WHAT THIS TASK INVOLVES
Arrange the entries from the line containing "Select Find development" through the line containing "click(x=754, y=227)", inclusive, as a Markdown table with the columns Row and Line. Leave out blank lines.

PROVIDED RECORDS
------------------------------
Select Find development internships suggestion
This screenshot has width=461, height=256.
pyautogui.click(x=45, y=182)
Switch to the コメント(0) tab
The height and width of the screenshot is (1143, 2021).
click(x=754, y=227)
------------------------------
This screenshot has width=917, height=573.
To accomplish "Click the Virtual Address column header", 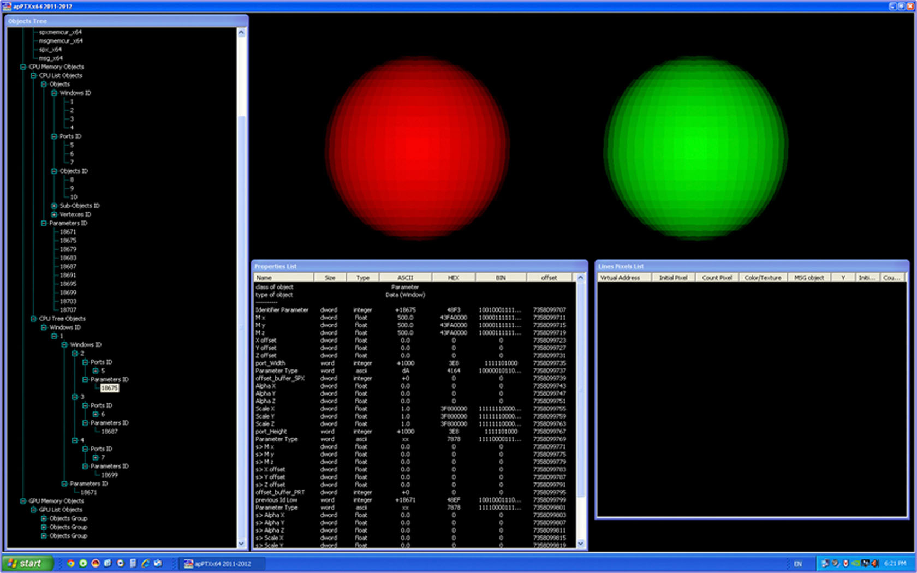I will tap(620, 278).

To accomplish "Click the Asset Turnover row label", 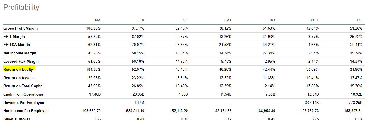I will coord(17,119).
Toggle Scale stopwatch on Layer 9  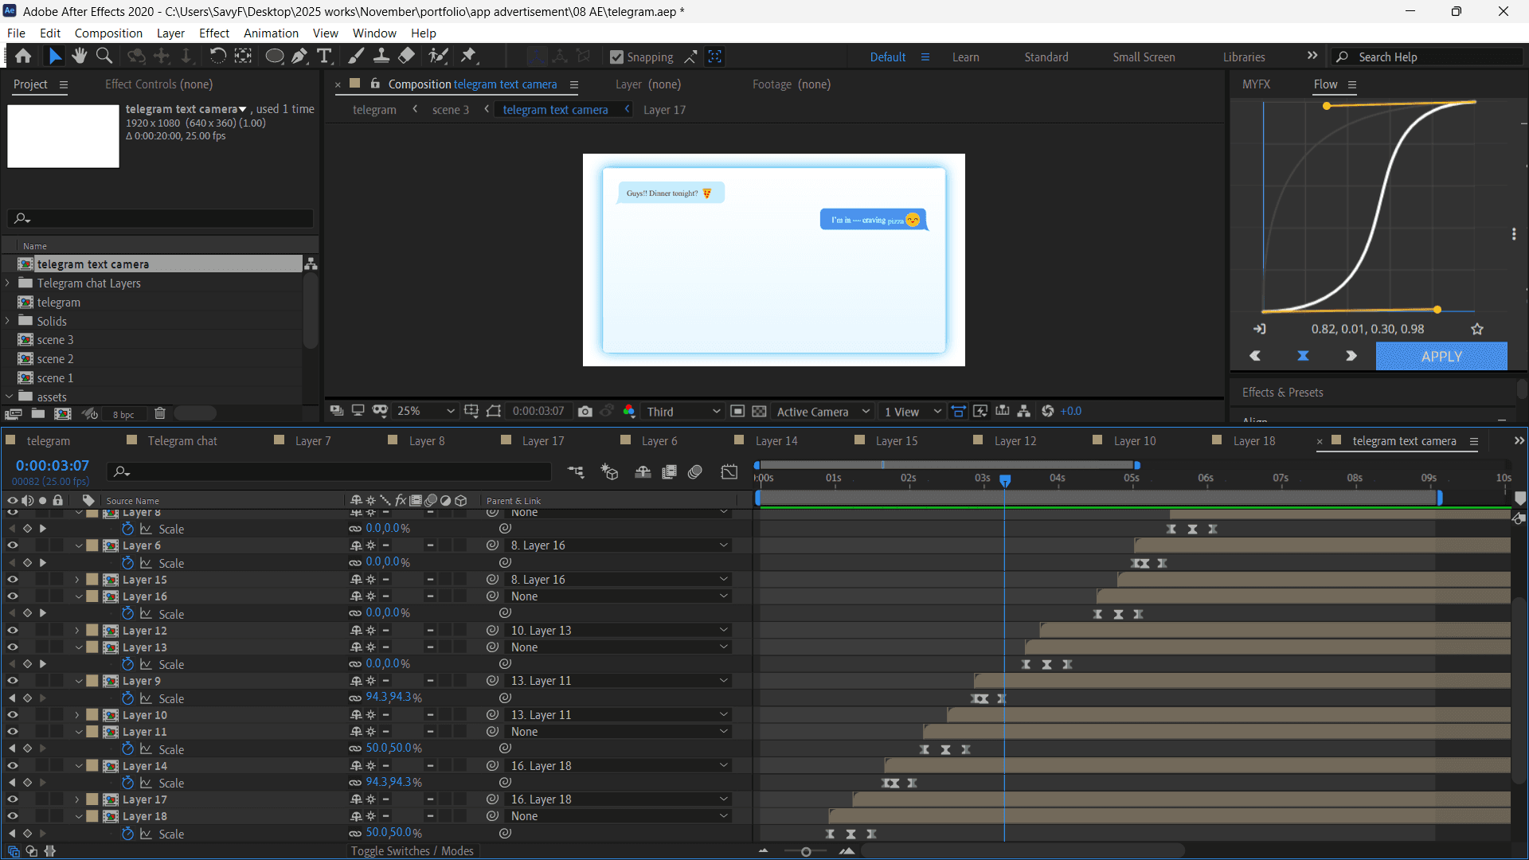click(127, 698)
------------------------------
SOLVED PROBLEM
| Row | Line |
|---|---|
| 1 | Select Find development internships suggestion |
| 2 | This screenshot has width=461, height=256. |
| 3 | pyautogui.click(x=45, y=182) |
| 4 | Switch to the コメント(0) tab |
| 5 | The height and width of the screenshot is (1143, 2021). |
| 6 | click(x=754, y=227) |